The Cartesi Machine architecture can be separated into a processor and a board. The processor performs the computations, executing the traditional fetch-execute loop while maintaining a variety of registers. The board defines the surrounding environment with an assortment of memories (ROM, RAM, flash drives, rollup memory ranges) and a number of devices. To make verification possible, a Cartesi Machine maps its entire state to the physical address space in a well-defined way. This includes the internal states of the processor, the board, and of all attached devices. The contents of the address space therefore completely define the Cartesi Machine. Fortunately, this modification does not limit the operating system or the applications it hosts in any significant way.
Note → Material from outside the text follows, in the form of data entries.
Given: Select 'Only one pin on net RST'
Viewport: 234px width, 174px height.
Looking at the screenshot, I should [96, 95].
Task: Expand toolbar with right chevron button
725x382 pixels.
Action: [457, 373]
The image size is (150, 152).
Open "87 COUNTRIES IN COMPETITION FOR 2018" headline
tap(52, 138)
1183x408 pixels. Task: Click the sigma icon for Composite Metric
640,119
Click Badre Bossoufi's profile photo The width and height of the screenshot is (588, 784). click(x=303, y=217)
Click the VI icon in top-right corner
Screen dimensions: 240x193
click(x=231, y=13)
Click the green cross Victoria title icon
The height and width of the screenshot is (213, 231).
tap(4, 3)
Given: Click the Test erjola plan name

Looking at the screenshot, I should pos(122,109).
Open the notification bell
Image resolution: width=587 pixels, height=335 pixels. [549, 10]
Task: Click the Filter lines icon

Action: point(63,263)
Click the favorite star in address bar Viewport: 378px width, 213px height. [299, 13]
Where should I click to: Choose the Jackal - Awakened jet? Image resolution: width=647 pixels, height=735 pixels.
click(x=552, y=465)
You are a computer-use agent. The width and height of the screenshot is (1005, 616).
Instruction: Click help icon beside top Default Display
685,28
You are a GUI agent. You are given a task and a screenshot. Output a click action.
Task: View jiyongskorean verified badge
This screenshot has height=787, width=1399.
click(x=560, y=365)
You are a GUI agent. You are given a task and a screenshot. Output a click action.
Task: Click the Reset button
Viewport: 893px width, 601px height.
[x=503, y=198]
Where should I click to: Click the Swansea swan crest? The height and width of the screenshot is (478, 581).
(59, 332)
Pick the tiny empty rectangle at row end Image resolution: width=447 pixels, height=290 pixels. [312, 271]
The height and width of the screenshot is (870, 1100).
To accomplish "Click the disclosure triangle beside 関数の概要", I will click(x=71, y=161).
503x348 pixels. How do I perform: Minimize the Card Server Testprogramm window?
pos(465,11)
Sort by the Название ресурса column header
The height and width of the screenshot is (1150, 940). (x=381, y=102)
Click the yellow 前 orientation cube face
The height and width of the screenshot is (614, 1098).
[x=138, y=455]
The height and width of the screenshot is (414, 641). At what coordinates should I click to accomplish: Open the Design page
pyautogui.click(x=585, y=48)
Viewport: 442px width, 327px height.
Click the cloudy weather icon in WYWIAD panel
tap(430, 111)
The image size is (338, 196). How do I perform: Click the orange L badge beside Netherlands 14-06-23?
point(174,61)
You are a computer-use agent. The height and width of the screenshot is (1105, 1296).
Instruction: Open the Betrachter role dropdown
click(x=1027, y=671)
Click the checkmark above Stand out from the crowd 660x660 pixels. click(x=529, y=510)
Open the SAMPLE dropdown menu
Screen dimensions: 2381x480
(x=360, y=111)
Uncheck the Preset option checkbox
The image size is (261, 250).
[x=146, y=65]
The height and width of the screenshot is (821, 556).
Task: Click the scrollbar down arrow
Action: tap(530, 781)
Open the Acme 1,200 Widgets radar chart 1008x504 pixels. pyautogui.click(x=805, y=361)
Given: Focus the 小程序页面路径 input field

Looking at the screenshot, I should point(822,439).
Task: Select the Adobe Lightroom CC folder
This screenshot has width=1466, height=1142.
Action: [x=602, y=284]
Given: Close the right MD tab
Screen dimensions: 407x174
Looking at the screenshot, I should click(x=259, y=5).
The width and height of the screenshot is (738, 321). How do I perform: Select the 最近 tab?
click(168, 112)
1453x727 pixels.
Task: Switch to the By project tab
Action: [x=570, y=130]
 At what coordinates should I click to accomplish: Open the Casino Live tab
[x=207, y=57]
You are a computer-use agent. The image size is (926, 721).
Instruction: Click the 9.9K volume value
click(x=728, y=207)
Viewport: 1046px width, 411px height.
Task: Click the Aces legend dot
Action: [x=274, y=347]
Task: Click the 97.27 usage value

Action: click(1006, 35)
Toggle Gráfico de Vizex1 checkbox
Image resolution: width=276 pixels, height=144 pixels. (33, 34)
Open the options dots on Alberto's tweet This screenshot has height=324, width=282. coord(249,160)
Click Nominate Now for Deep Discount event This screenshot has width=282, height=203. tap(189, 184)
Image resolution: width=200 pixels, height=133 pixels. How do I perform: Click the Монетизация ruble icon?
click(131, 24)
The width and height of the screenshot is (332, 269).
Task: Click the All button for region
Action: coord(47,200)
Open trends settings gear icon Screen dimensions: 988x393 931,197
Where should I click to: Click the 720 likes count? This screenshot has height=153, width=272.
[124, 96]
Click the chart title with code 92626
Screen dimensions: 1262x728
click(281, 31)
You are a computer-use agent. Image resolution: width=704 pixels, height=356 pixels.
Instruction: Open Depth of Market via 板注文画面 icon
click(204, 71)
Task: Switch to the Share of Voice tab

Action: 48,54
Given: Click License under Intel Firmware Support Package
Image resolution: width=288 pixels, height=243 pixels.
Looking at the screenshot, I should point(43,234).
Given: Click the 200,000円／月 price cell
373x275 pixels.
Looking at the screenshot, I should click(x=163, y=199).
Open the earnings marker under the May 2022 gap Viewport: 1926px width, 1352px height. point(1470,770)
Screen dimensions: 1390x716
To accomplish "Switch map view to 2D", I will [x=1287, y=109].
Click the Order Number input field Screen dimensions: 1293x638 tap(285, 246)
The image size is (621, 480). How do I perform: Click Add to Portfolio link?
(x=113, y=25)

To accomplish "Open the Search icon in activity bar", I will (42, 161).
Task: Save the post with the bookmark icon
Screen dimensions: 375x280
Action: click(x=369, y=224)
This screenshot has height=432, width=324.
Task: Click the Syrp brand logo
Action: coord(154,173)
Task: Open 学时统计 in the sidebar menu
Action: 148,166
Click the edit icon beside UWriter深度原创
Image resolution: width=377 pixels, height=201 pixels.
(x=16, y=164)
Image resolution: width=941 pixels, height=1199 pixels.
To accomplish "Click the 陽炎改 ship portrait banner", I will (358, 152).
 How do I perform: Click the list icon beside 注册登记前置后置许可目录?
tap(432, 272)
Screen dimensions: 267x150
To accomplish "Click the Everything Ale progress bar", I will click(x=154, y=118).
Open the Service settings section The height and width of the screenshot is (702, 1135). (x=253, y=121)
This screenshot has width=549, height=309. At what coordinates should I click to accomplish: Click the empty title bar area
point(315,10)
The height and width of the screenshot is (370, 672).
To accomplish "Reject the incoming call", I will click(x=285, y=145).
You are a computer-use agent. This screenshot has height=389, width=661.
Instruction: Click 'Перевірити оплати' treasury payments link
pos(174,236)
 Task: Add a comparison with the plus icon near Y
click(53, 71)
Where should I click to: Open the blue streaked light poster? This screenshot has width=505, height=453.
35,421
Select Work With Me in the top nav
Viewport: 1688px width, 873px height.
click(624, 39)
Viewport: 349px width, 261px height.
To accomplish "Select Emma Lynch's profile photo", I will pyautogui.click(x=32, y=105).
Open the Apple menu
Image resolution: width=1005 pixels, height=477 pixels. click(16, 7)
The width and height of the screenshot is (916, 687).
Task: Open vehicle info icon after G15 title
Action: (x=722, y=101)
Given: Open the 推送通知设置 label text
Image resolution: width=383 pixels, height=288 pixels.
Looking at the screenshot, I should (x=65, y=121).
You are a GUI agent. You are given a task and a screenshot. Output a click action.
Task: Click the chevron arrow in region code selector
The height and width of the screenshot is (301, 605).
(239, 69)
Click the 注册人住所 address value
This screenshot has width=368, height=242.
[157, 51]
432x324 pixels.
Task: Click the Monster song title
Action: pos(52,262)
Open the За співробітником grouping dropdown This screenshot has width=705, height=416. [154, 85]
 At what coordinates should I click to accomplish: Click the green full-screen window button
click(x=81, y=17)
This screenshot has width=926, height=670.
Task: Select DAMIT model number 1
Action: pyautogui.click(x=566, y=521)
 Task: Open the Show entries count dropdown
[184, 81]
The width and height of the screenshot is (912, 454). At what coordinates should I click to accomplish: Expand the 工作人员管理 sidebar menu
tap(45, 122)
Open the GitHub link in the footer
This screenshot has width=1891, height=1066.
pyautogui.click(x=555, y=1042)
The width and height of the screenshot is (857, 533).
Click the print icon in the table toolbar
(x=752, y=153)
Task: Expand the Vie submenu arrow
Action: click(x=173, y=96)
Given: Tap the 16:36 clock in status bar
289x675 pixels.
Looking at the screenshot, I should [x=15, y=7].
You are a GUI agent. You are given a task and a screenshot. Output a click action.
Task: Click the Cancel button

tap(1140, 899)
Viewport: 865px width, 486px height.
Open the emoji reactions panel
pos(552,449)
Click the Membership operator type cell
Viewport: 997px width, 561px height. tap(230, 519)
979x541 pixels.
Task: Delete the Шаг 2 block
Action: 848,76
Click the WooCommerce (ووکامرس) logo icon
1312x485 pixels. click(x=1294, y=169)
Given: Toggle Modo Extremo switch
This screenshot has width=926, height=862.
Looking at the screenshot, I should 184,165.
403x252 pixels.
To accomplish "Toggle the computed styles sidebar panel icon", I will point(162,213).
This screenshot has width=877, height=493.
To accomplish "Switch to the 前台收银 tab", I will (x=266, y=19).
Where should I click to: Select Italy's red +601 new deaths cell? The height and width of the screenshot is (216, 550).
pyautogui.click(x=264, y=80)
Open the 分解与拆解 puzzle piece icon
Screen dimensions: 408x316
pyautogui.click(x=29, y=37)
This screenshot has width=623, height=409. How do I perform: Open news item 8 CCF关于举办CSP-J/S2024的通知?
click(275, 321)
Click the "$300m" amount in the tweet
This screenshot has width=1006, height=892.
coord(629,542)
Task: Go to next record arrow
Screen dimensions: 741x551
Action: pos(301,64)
Both the processor and board are implemented in the emulator. A full description of the RISC-V ISA is out of the scope of this documentation (See the volumes 1 and 2 of the ISA specification for details.) This section describes Cartesi's RISC-V architecture, the modifications made to support verification, the devices supported by the emulator, and the process the machine follows to boot the Linux kernel.

The processor

Following RISC-V terminology, Cartesi Machines implement the RV64IMAZicsr_Zifencei ISA. The letters after RV specify the extension set. This selection corresponds to a 64-bit machine, integer arithmetic with multiplication and division, atomic operations, as well as the optional supervisor and user privilege levels. In addition, Cartesi Machines support the Sv39 mode of address translation and memory protection. Sv39 provides a 39-bit protected virtual address space, divided into 4KiB pages, organized by a three-level page table. This set of features creates a balanced compromise between the simplicity demanded by a blockchain implementation and the flexibility expected from off-chain computations.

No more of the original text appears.